Distinguishing Repetition Disfluency from Morphological Reduplication in Bangla ASR Transcripts: A Novel Corpus and Benchmarking Analysis
Zaara Zabeen Arpa, Sadnam Sakib Apurbo, Nazia Karim Khan Oishee, Ajwad Abrar
TL;DR
This work tackles the ambiguity in Bangla ASR transcripts where word-word repetitions can signal either Repetition Disfluency or Morphological Reduplication. It introduces the first public Bangla Repetition Corpus with 20,000 labeled examples and a fine-grained nine-class reduplication scheme, evaluated via both in-context LLM prompting and task-specific encoder fine-tuning.

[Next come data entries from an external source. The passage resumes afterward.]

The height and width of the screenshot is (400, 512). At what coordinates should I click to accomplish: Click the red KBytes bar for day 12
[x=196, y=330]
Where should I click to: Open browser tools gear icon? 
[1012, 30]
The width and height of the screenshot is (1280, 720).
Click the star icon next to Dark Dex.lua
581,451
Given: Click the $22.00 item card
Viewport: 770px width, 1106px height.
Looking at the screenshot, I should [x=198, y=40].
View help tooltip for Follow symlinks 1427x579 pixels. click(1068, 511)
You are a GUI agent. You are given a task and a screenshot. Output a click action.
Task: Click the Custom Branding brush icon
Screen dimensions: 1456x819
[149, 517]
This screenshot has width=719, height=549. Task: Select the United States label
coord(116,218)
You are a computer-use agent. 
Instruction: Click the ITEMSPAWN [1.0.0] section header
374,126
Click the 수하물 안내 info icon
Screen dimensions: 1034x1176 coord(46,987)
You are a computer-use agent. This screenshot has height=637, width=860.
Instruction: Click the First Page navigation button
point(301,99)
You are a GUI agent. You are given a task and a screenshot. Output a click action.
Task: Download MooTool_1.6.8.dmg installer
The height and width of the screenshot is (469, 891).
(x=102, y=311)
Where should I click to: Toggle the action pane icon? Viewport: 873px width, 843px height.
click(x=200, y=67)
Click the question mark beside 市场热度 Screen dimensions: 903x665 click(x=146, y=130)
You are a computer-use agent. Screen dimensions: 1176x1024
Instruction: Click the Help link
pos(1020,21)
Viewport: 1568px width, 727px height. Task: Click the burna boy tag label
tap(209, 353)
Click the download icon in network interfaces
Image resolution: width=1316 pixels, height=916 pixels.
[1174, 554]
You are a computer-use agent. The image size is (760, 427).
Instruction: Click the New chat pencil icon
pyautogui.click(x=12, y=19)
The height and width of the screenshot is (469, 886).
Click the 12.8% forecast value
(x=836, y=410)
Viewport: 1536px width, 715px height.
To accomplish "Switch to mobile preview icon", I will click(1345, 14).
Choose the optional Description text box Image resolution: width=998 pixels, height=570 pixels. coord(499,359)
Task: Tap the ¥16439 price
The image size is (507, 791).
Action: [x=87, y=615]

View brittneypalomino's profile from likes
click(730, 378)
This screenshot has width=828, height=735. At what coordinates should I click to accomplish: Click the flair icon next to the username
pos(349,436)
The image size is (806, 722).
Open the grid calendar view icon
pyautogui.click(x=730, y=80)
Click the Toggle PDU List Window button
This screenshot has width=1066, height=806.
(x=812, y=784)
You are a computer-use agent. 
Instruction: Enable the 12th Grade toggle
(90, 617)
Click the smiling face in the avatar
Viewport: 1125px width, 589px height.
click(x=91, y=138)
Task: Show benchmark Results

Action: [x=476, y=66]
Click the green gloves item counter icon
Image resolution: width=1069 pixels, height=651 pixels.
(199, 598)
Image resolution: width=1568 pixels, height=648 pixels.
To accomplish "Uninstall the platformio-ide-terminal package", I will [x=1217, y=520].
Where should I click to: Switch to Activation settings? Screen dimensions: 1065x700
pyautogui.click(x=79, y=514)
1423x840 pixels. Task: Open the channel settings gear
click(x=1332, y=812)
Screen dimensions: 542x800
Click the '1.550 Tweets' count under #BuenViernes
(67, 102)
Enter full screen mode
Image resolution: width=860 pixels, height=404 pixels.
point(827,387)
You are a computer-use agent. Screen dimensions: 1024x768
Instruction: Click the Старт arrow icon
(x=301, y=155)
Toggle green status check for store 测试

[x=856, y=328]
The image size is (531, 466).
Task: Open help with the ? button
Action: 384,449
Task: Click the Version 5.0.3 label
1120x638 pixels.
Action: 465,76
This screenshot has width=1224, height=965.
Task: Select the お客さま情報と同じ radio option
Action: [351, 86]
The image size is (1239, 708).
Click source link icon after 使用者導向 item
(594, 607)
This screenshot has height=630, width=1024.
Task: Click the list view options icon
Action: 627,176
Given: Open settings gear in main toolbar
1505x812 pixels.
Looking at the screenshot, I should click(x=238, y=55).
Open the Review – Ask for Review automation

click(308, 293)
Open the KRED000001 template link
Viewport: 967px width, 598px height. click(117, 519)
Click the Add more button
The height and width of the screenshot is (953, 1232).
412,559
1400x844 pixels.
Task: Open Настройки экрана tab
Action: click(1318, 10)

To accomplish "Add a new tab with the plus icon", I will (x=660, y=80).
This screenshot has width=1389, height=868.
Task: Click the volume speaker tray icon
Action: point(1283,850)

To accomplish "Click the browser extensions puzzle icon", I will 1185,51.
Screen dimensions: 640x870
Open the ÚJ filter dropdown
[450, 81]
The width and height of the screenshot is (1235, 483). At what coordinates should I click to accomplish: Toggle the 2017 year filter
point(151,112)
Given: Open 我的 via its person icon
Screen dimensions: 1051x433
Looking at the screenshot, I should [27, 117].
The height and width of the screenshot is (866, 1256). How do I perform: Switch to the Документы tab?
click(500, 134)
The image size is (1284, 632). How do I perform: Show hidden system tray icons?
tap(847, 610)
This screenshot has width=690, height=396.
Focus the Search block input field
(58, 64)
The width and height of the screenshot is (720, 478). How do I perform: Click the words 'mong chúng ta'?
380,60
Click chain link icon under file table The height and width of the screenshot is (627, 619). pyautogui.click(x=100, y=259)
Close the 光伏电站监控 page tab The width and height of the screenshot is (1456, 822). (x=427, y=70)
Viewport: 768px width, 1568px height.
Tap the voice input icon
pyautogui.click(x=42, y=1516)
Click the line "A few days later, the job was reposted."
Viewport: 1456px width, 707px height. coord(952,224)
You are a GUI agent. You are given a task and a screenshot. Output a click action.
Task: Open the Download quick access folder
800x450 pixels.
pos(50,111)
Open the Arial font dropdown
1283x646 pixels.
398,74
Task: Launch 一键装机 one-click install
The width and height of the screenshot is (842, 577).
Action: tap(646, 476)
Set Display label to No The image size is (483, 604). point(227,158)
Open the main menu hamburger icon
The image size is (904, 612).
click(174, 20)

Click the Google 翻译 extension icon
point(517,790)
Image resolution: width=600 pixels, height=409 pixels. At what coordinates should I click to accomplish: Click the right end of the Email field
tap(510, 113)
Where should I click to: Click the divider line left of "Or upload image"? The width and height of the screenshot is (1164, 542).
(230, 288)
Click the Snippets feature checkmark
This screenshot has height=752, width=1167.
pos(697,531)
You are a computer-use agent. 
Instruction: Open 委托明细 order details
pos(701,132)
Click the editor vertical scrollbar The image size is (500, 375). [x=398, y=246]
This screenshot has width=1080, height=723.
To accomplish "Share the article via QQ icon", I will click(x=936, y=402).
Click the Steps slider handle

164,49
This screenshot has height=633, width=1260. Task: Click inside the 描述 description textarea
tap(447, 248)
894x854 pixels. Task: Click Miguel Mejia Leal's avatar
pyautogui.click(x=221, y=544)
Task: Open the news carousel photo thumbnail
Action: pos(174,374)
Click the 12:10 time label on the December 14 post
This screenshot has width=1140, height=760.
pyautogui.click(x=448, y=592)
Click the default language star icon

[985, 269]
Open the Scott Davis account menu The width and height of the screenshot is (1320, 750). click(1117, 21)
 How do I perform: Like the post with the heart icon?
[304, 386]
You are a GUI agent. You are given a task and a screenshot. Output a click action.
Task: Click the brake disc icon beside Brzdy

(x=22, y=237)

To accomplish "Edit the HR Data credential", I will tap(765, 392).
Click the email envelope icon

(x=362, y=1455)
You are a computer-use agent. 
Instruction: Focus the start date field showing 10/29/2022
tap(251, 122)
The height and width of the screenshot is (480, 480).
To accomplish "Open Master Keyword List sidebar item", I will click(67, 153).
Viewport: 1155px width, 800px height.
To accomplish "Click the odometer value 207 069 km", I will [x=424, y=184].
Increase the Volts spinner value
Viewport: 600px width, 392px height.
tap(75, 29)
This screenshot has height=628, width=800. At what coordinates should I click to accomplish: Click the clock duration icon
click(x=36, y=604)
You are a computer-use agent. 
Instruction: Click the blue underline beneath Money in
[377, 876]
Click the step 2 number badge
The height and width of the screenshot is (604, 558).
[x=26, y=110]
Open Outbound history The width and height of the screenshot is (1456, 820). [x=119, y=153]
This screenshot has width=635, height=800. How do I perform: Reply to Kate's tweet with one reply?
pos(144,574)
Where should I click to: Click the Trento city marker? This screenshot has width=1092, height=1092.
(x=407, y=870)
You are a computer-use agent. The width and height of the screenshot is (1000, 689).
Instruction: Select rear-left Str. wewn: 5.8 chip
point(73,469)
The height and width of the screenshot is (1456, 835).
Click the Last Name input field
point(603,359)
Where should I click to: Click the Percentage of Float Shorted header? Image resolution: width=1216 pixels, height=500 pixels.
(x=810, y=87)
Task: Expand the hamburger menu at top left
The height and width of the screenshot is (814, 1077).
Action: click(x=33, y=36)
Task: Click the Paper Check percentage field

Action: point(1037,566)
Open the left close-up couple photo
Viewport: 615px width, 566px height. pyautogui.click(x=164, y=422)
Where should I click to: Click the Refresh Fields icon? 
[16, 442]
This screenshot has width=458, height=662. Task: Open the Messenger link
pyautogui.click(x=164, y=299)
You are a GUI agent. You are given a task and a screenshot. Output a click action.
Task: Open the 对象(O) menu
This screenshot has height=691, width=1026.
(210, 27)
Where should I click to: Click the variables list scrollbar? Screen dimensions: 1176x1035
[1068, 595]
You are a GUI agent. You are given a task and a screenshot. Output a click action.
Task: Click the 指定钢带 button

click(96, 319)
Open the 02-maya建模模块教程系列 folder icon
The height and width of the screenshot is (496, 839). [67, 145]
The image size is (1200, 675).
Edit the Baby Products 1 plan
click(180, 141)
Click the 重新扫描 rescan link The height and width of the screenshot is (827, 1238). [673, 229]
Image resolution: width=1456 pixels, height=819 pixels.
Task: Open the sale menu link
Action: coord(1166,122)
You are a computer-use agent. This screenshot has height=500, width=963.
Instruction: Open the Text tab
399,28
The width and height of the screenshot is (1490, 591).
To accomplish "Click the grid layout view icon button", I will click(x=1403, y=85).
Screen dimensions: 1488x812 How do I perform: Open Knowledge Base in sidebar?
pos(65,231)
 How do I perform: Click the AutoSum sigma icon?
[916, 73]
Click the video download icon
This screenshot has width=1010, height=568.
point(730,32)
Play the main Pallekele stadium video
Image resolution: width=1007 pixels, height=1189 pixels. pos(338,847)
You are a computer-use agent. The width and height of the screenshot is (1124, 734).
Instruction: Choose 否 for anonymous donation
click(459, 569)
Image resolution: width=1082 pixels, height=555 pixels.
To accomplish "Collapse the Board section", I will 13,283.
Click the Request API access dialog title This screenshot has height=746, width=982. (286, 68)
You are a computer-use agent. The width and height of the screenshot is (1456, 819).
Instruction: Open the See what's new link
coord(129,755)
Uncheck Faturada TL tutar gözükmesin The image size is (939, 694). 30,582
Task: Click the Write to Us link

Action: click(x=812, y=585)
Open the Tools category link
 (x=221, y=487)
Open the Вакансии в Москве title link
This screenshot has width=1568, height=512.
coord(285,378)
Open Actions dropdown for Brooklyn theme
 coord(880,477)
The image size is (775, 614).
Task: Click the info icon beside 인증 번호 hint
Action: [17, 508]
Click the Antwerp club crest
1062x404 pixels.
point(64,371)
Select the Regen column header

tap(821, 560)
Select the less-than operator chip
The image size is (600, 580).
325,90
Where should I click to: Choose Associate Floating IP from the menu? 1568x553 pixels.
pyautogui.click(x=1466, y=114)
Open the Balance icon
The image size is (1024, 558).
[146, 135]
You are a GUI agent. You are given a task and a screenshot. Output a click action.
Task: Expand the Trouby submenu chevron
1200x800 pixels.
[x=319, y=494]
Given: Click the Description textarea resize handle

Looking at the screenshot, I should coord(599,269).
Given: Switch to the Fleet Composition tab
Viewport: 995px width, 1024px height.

The results show that fine-tuning BanglaBERT achieves the highest accuracy (84.78%) and F1 (0.677), outperforming prompting approaches, and provide a robust baseline for semantic-preserving Bangla text normalization. The dataset and findings advance practical NLP for Bangla by enabling models to preserve linguistic meaning during normalization of noisy ASR outputs.
Abstract
Automatic Speech Recognition (ASR) transcripts, especially in low-resource languages like Bangla, contain a critical ambiguity: word-word repetitions can be either Repetition Disfluency (unintentional ASR error/hesitation) or Morphological Reduplication (a deliberate grammatical construct). Standard disfluency correction fails by erroneously deleting valid linguistic information. To solve this, we introduce the first publicly available, 20,000-row Bangla corpus, manually annotated to explicitly distinguish between these two phenomena in noisy ASR transcripts. We benchmark this novel resource using two paradigms: state-of-the-art multilingual Large Language Models (LLMs) and task-specific fine-tuning of encoder models. LLMs achieve competitive performance (up to 82.68\% accuracy) with few-shot prompting. However, fine-tuning proves superior, with the language-specific BanglaBERT model achieving the highest accuracy of 84.78\% and an F1 score of 0.677. This establishes a strong, linguistically-informed baseline and provides essential data for developing sophisticated, semantic-preserving text normalization systems for Bangla.